Virtual Graph Properties File
The properties file (dept.properties
in this example) contains all of the configuration for the JDBC data source and virtual graph configuration. It must be in the Java properties file format.
A minimal example (in this case, for MySQL) looks like this:
jdbc.url=jdbc:mysql://localhost/dept
jdbc.username=MySqlUserName
jdbc.password=MyPassword
jdbc.driver=com.mysql.jdbc.Driver
The name of the configuration file without the extension will be the name of the virtual graph. The name of the virtual graph in this example will be dept
as a result. You can override this name using the --name
option.
Stardog does not ship with client drivers. You must add drivers for each data source you want to connect to. See Supported Client Drivers for more information.
The credentials for the JDBC connection need to be provided in plain text. An alternative way to provide credentials is to use the password file mechanism. The credentials should be stored in a password file called services.sdpass
located in STARDOG_HOME
directory. The password file entries are in the format hostname:port:database:username:password
so for the above example there should be an entry like so in this file.
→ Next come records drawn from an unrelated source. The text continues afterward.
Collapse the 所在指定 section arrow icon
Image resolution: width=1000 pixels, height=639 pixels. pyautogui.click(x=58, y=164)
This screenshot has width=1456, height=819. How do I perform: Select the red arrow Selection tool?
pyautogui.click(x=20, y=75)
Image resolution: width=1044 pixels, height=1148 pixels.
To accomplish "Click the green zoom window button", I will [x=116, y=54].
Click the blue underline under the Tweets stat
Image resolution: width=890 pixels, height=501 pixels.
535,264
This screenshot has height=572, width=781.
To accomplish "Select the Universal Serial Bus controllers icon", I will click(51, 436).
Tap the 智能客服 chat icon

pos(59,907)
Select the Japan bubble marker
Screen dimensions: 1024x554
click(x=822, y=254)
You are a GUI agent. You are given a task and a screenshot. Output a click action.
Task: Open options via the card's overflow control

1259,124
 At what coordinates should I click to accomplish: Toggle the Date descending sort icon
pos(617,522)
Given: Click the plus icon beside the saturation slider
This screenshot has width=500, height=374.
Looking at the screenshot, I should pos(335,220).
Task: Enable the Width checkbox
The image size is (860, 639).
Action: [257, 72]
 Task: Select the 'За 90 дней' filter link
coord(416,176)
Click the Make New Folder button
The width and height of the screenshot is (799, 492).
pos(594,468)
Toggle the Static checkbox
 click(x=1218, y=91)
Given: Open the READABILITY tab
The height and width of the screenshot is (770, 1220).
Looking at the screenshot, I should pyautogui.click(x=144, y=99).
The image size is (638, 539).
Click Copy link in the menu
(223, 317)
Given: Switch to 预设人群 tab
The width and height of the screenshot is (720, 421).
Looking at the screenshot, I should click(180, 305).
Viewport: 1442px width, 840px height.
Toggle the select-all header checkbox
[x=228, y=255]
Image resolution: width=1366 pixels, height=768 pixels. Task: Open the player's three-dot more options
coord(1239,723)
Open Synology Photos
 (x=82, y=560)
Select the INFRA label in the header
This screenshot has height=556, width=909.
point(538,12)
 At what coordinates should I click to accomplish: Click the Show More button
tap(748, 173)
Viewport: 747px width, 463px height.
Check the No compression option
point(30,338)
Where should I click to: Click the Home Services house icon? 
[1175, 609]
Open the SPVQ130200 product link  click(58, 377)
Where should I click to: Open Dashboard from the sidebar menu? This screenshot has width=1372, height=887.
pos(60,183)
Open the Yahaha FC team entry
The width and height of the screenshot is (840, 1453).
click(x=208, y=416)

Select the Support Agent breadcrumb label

Then the credentials in the properties file can be omitted.
localhost:*:dept:MySqlUserName:MyPassword
The properties file can also contain an option called base
to specify a base URI for resolving relative URIs generated by the mappings (if any). If no value is provided, the base URI will be virtual://myGraph
where myGraph
is the name of the virtual graph.
There are many more available configuration options for Virtual Graphs. They are described in the Virtual Graph Configuration section.
Creating a Shared Data Source
In the last example we created the Virtual Graph without supplying the name of an existing Data Source. In that case Stardog automatically creates a “private” Data Source with the same name as the Virtual Graph (in this case <data-source://dept>
) for the dedicated use of this Virtual Graph. To use a “shared” Data Source, we first create the Data Source with the data-source add
CLI command:
$ stardog-admin data-source add dept.properties
Once this Data Source is created we can use it to create a Virtual Graph:
$ stardog-admin virtual add --name dept --data-source dept dept.ttl
All the options in this example applied to the Data Source so the property file was not needed for the virtual add
command. Omitting the property file, however, neccessitated the inclusion of the --name
option.
See Data Sources for more information.
Mapping file
The mapping file (dept.ttl
in this example) contains the mapping from the virtual data source into RDF. The mapping can be in one of three formats:
- SMS, which is the default for the
virtual add
CLI command - Standard R2RML, which is indicated using
--format r2rml
in thevirtual add
CLI command - SMS2 (Stardog Mapping Syntax 2), a syntax that better supports hierarchical datasources like JSON and MongoDB. This is indicated using
--format sms2
in thevirtual add
CLI command
A mapping file is required for data sources without a built-in schema, e.g. some NoSQL databases like MongoDB.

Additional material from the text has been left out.